Mit 2882 Autokilometern und den Fährpreisen mit Trailer für Puttgarden - Helsingborg und zurück war der Aufwand für das bißchen Segeln sehr hoch, trotzdem war es eine Tour, die mich seglerisch wieder etwas weiter gebracht hat. Auch meine beiden neuen Navigationshilfen haben einen guten Eindruck hinterlassen. Der Kompaß ist sehr gut ablesbar und hilft nicht nur bei der Navigation, sondern auch bei der Feststellung von Winddrehern. Ebenso hat das GPS alle Erwartungen erfüllt.

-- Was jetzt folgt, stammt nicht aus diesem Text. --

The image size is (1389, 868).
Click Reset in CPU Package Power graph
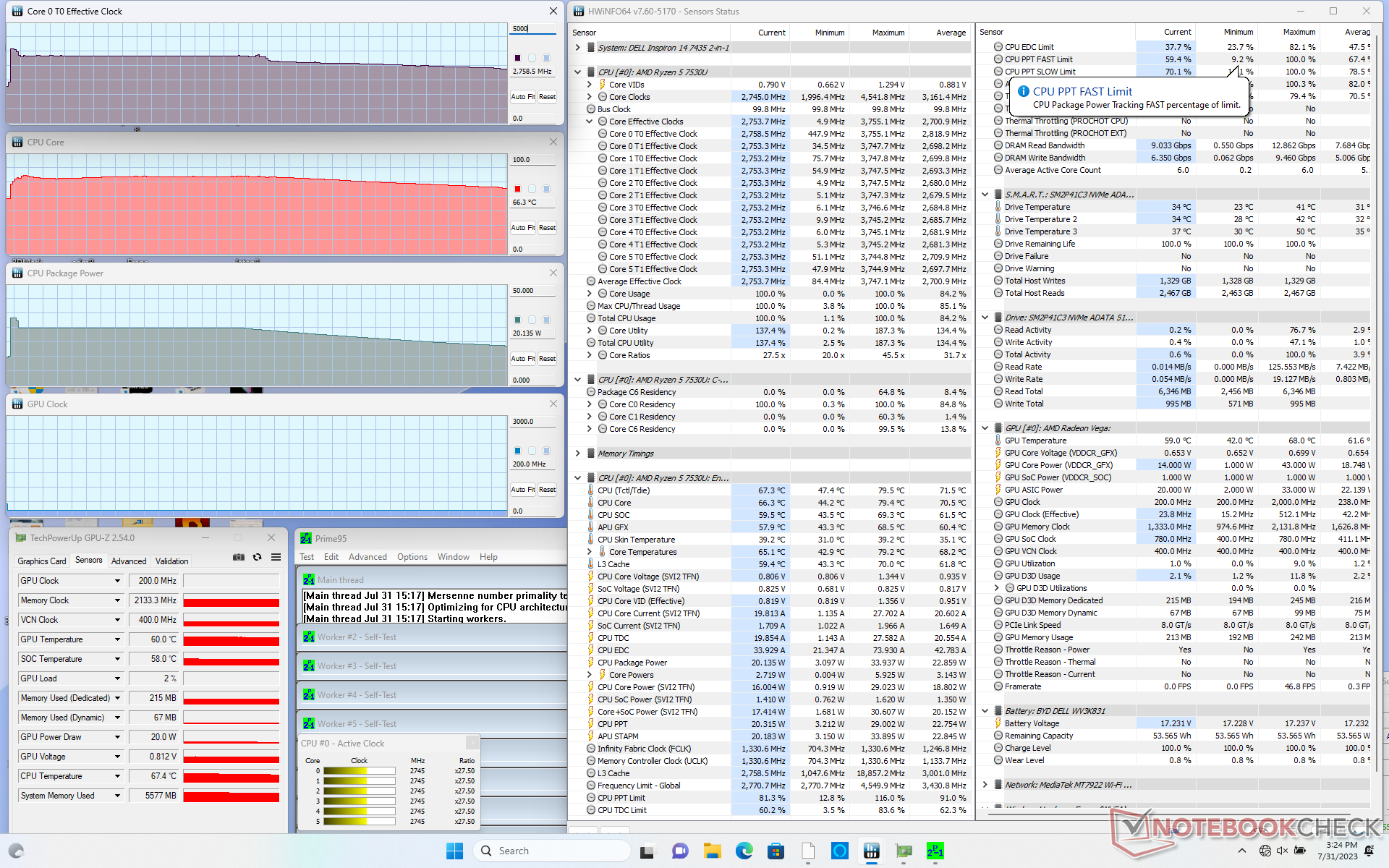(547, 358)
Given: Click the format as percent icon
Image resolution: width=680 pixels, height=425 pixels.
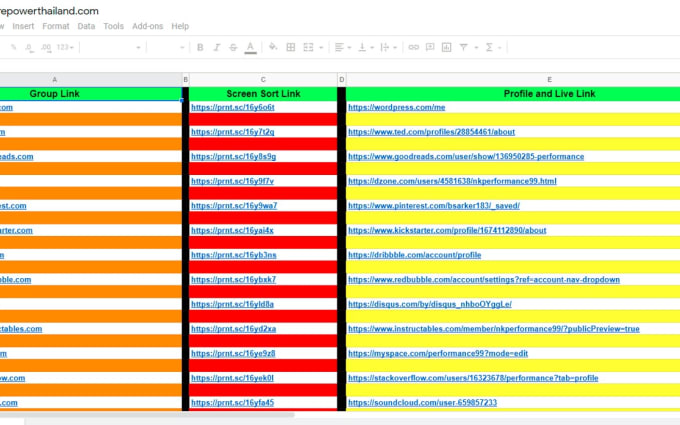Looking at the screenshot, I should (x=13, y=47).
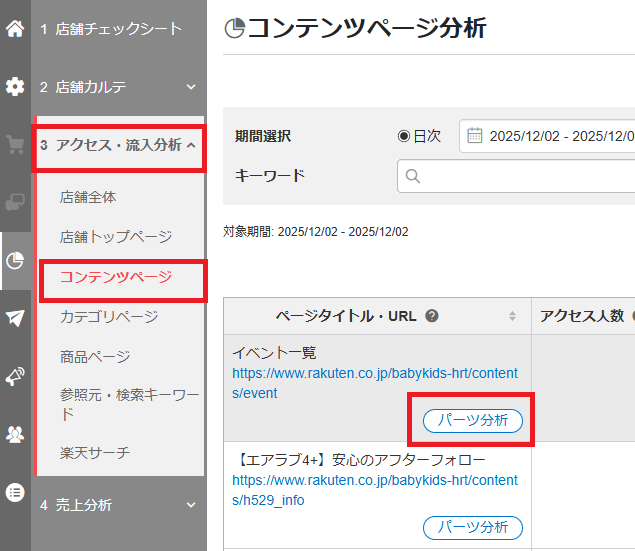Click the users group sidebar icon
This screenshot has width=635, height=551.
pyautogui.click(x=15, y=434)
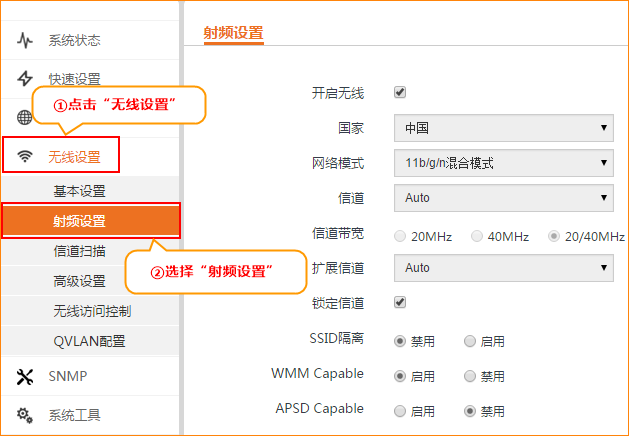Image resolution: width=629 pixels, height=436 pixels.
Task: Toggle the 锁定信道 checkbox
Action: point(400,302)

Für 89,90 Euro im Versandhandel gekauft, bietet es mir alle Funktionen, die ich benötige (Lowrance iFinder Go²). Natürlich kann man dafür keine elektronischen Seekarten kaufen, wer das benötigt, muß schon ein Mehrfaches ausgeben. Ich bevorzuge nach wie vor die Papierseekarte, denn die kann nicht ausfallen. Das GPS liefert mir auf einen Blick meinen Standort, meinen Kurs (das kann der Kompaß natürlich auch), meine Geschwindigkeit über Grund und Richtung und Entfernung zum gewünschten Ziel. In der wasserdichten Aquapac-Handytasche hänge ich es mir um den Hals und habe es jederzeit griffbereit.